» **Excerpt**
= = = = = = =

Oct 14 2012
By Ali Al-Fiyadh
Azzaman, October 14, 2012
Iraq, a country which used to export medical personnel to other states, is relying more and more on foreign doctors.
The health system, despite massive allocations, has still not recovered and in certain specializations and consultancies there are not enough Iraqi medical specialists to support the system.
Prior to the 2003-U.S. invasion and despite the then crippling U.N. trade sanction Iraqi consultants attracted patients from across the Middle East.
But many of the country’s big medical minds have fled due to the upsurge in violence that immediately followed the U.S. invasion.
As a result, the Health Ministry says there is a shortage of doctors particularly for major operations and that the dearth of personnel has compelled it to employ foreign doctors.
Today, foreign medical doctors are present in many Iraqi hospitals. Even the presence of foreign nurses is no longer unusual.
But the influx of foreign doctors, among them scores of Iranian medical specialists, is leading to both tension and alienation on the part of local staff.

= = = = = = =

Collected data entries:
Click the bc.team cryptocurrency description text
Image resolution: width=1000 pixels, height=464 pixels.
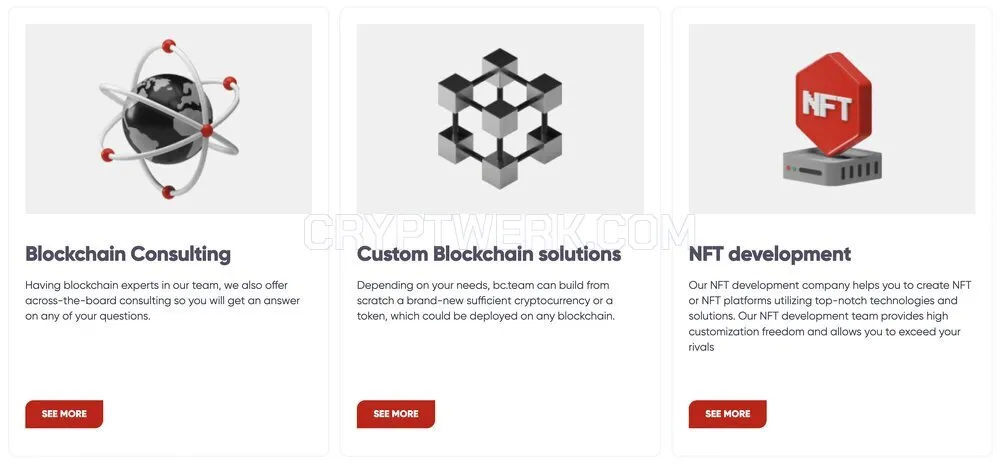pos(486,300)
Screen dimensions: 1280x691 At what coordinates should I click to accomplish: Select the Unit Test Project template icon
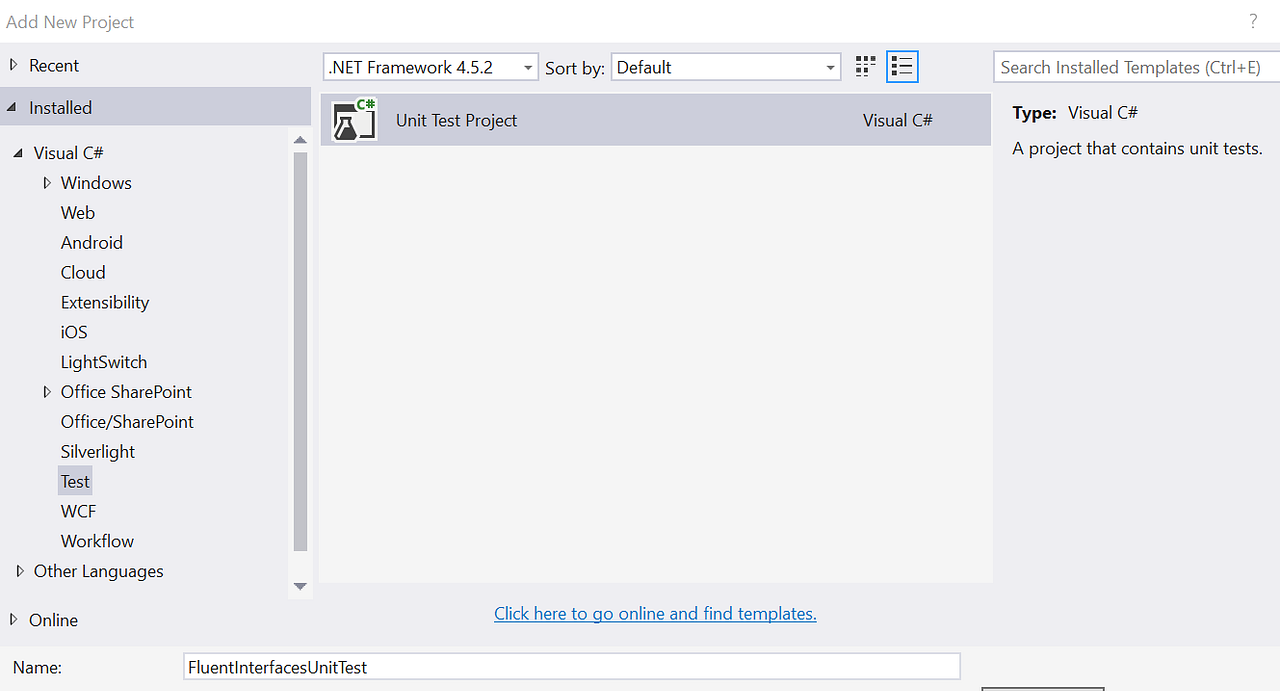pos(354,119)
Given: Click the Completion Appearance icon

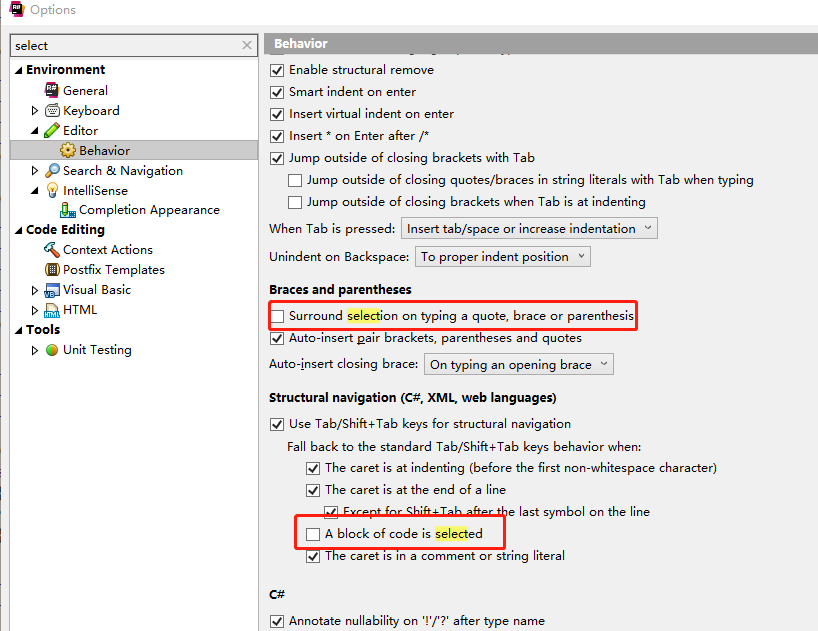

= = = = = = =

» **Work order 1**
In the article on Iraqi health care, rewrite the passage from "Oct 14 2012" to "support the system.", changing "foreign doctors" to "overseas doctors".
» **Work order 2**
Name every organization mentioned in the article on Iraqi health care.
» **Work order 3**
Please resume the article on Iraqi health care after its last sentence.

» **Written answer 1**
Oct 14 2012
By Ali Al-Fiyadh
Azzaman, October 14, 2012
Iraq, a country which used to export medical personnel to other states, is relying more and more on overseas doctors.
The health system, despite massive allocations, has still not recovered and in certain specializations and consultancies there are not enough Iraqi medical specialists to support the system.

» **Written answer 2**
Azzaman
the U.N.
the Health Ministry

» **Written answer 3**
Foreign doctors and nurses are usually better paid and given extra perks and privileges than their Iraqi counterparts.
But in special areas there are simply no Iraqi doctors left to do the job.
Only last month, the health authorities in the southern Province of Wasit struck a deal with many Iranian medical specialists as provincial hospitals had stopped performing operations due to lack of specialized personnel.
The authorities have been criticized for bringing in Iranians to Iraqi hospital but they retort that the measure is primarily meant to save lives.
Iranian medical personnel in Iraq get up to $3500 a month.